### Exercise data
·····

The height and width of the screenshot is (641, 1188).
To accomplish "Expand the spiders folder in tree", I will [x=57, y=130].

·····

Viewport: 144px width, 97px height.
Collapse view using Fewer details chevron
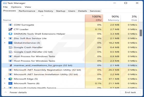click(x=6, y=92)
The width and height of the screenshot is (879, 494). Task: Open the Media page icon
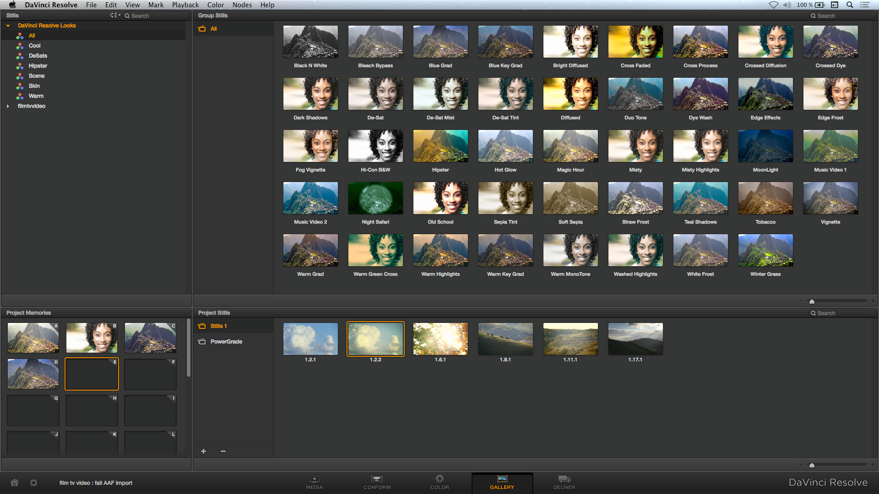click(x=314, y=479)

·····

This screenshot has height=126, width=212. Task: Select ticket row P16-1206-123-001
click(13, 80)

·····

### The task
Copy everything from the line containing "The height and" down to the line containing "will [x=57, y=130].", including both of those lines.

### Task response
The height and width of the screenshot is (641, 1188).
To accomplish "Expand the spiders folder in tree", I will [x=57, y=130].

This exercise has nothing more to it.